_EXERCISE_
Transcribe the records word for word, starting at the line that contains "Given: Select the API应用 tab" and continuing through the end of the records. Leave the pictures out of your answer.

_RECORDS_
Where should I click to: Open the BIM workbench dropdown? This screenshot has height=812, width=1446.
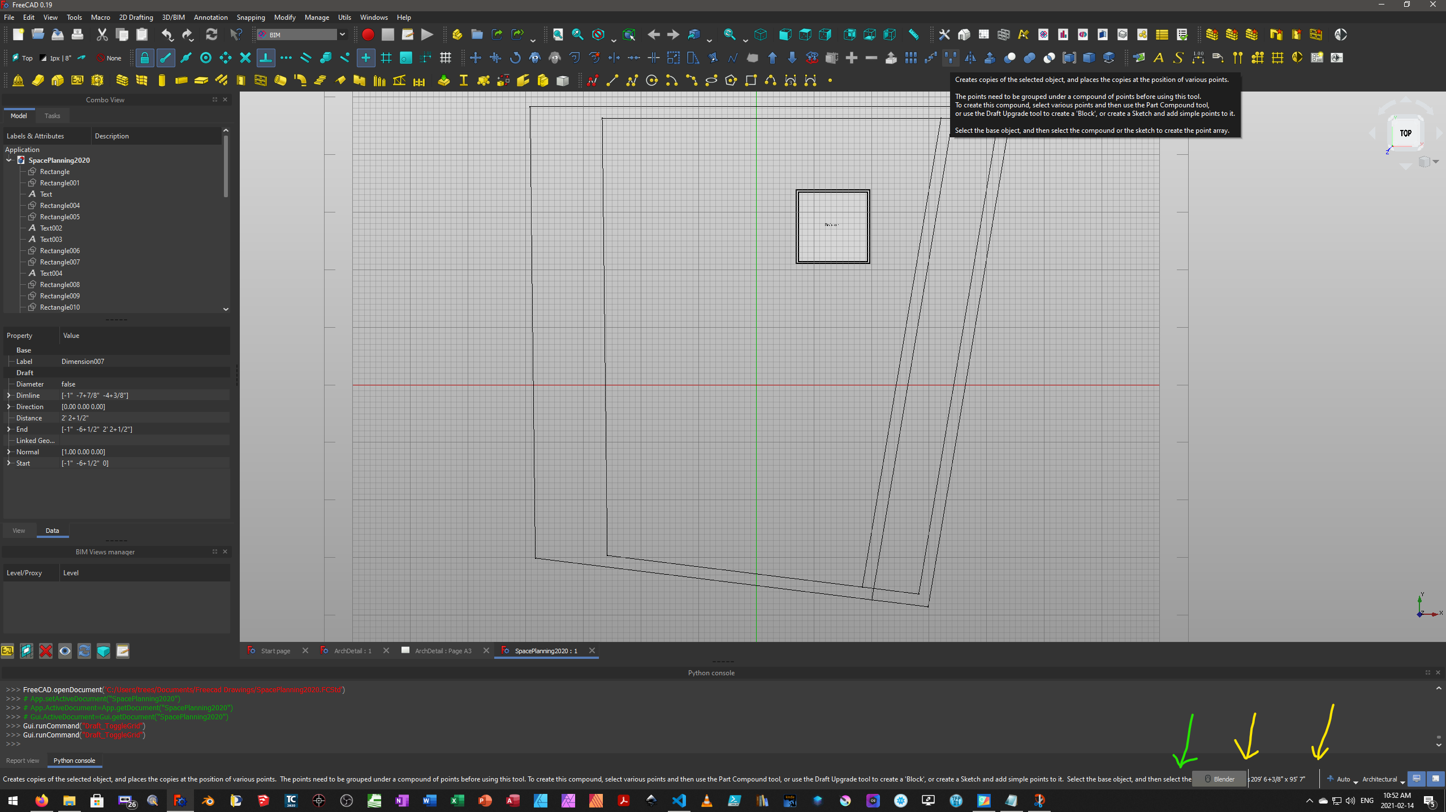click(x=342, y=35)
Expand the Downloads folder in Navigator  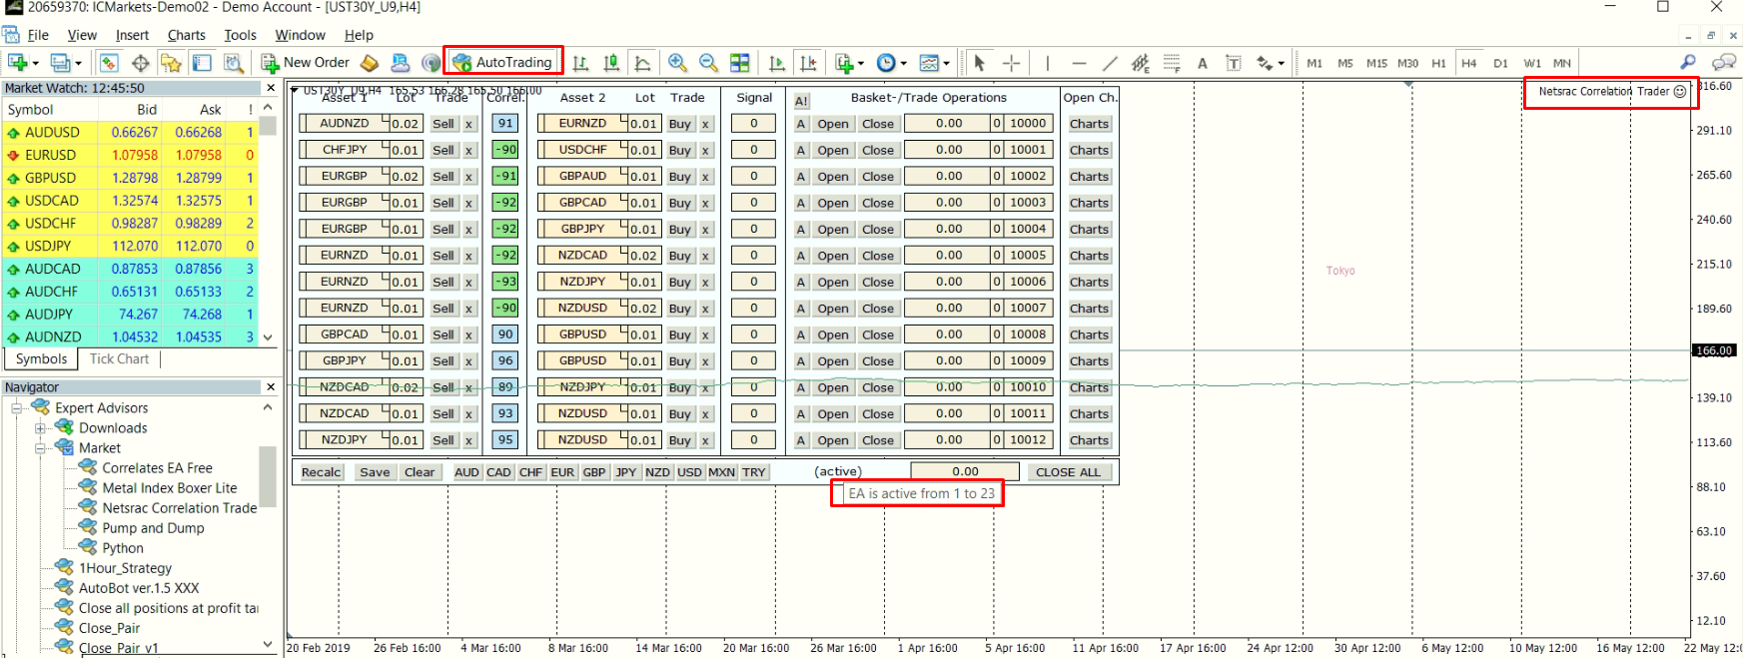click(41, 428)
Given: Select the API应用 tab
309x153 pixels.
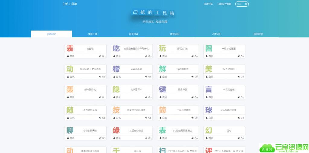Looking at the screenshot, I should pyautogui.click(x=216, y=34).
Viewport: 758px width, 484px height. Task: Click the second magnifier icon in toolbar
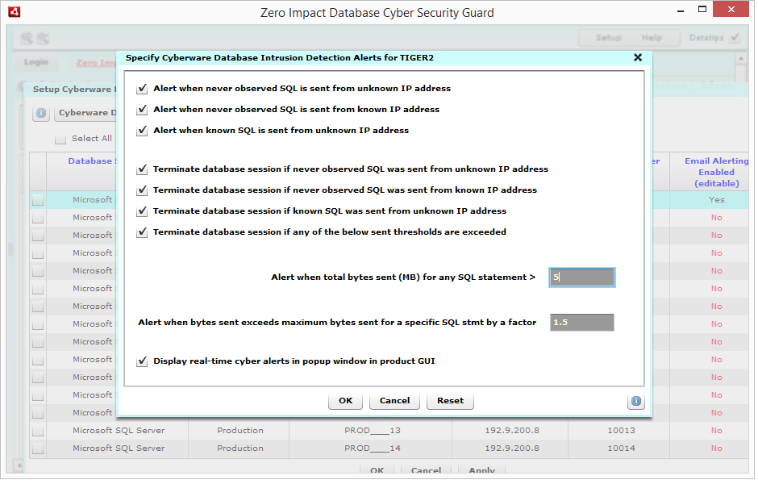pos(43,38)
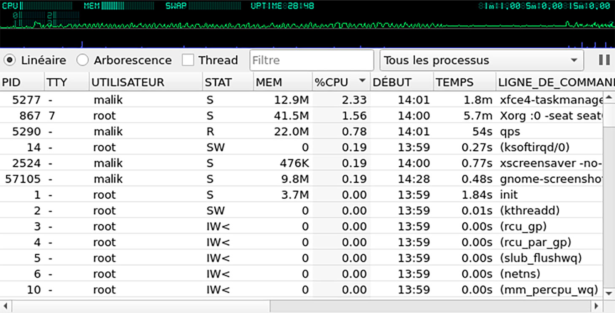Image resolution: width=615 pixels, height=313 pixels.
Task: Click the pause icon beside process filter
Action: (x=604, y=60)
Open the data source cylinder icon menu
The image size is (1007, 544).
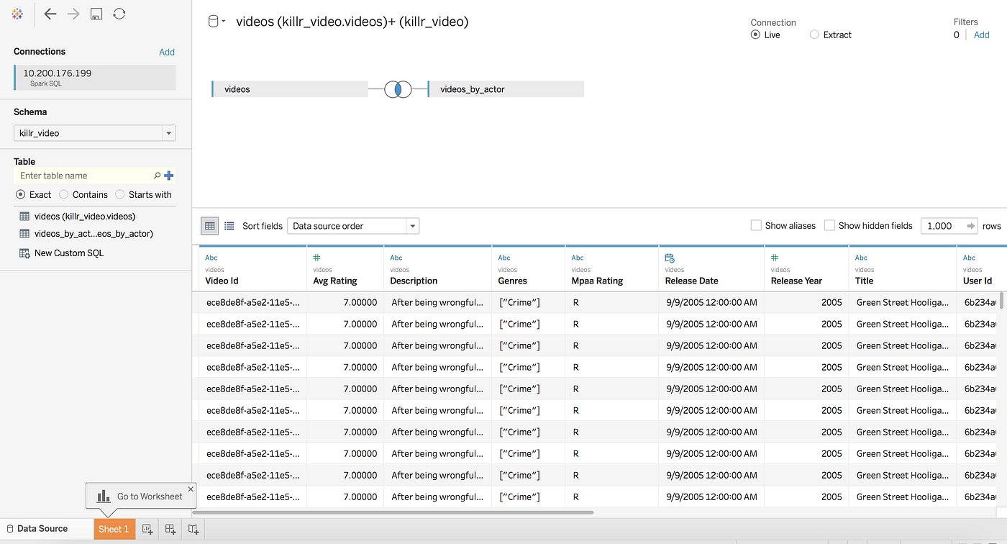pos(214,22)
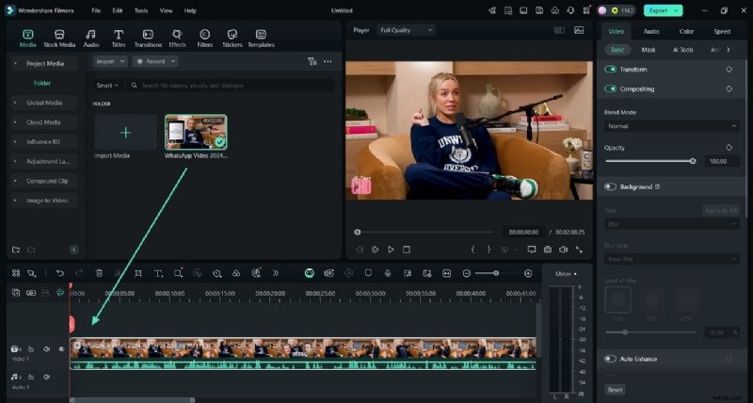Toggle the Transform switch off
753x403 pixels.
pyautogui.click(x=611, y=70)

_FULL ANSWER_
Given: Select the API应用 tab
309x153 pixels.
Looking at the screenshot, I should pyautogui.click(x=216, y=34).
Viewport: 758px width, 484px height. Task: Click the second magnifier icon in toolbar
pos(43,38)
Image resolution: width=615 pixels, height=313 pixels.
Task: Click the pause icon beside process filter
Action: (x=604, y=60)
Open the data source cylinder icon menu
The image size is (1007, 544).
pos(214,22)
Toggle the Transform switch off
753x403 pixels.
pyautogui.click(x=611, y=70)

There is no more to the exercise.